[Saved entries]
......

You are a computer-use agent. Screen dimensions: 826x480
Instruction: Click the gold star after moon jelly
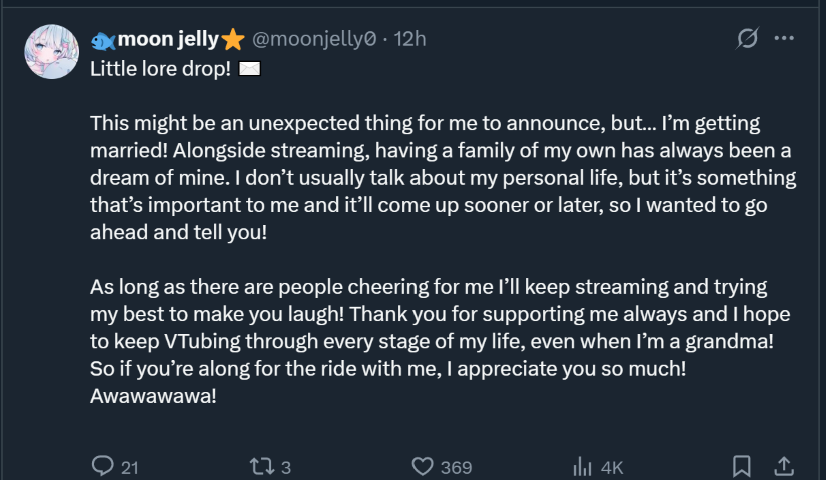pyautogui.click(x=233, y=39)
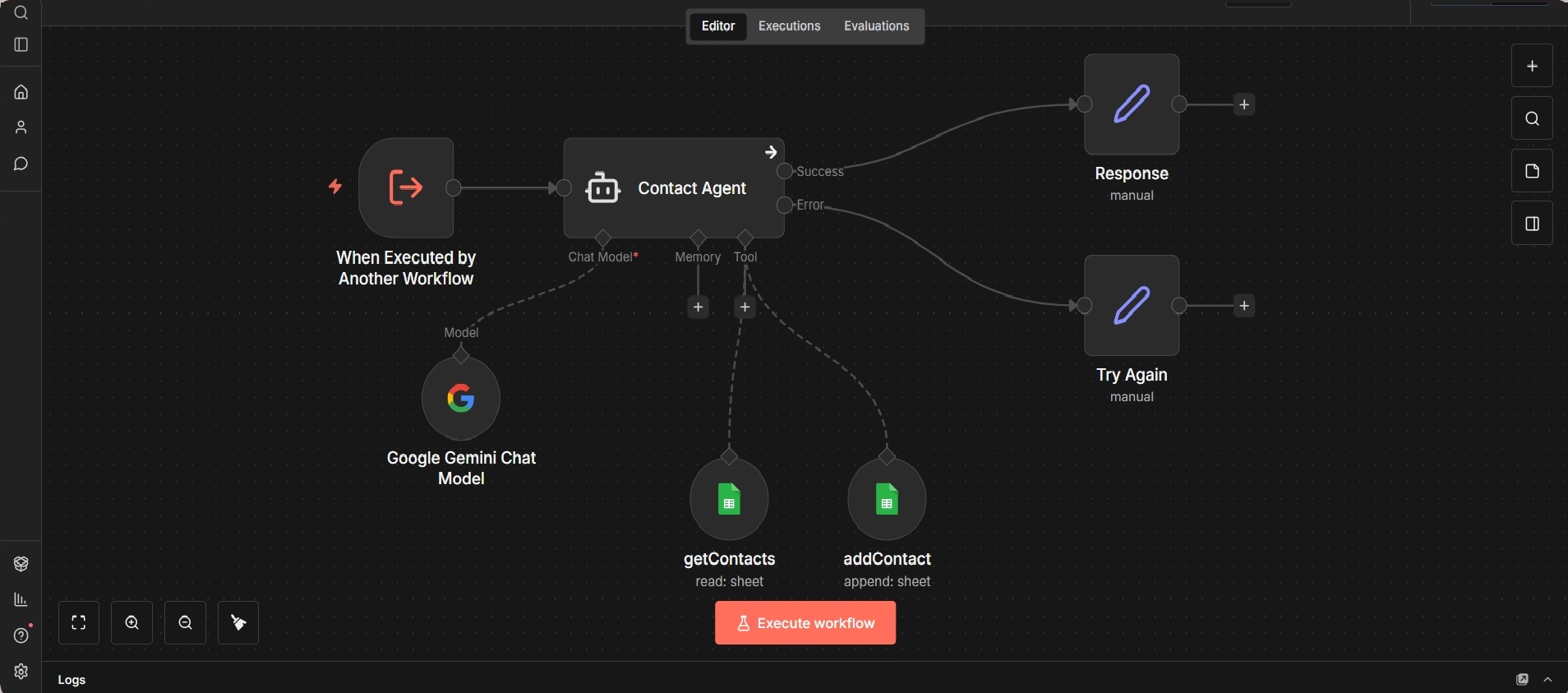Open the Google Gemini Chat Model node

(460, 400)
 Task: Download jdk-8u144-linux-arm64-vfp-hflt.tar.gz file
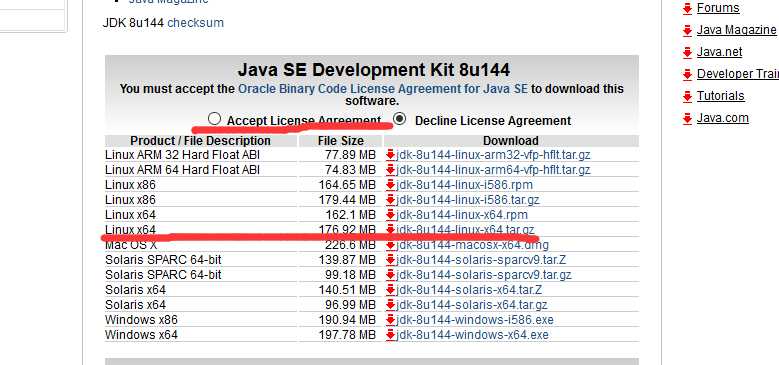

......

**PROBLEM**. All of the data gets printed again exactly; the pictures do not.

**OUTPUT**.
You are a computer-use agent. Screen dimensions: 826x480
Instruction: Click the gold star after moon jelly
pyautogui.click(x=233, y=39)
Open the Google Gemini Chat Model node

(460, 400)
 Task: Download jdk-8u144-linux-arm64-vfp-hflt.tar.gz file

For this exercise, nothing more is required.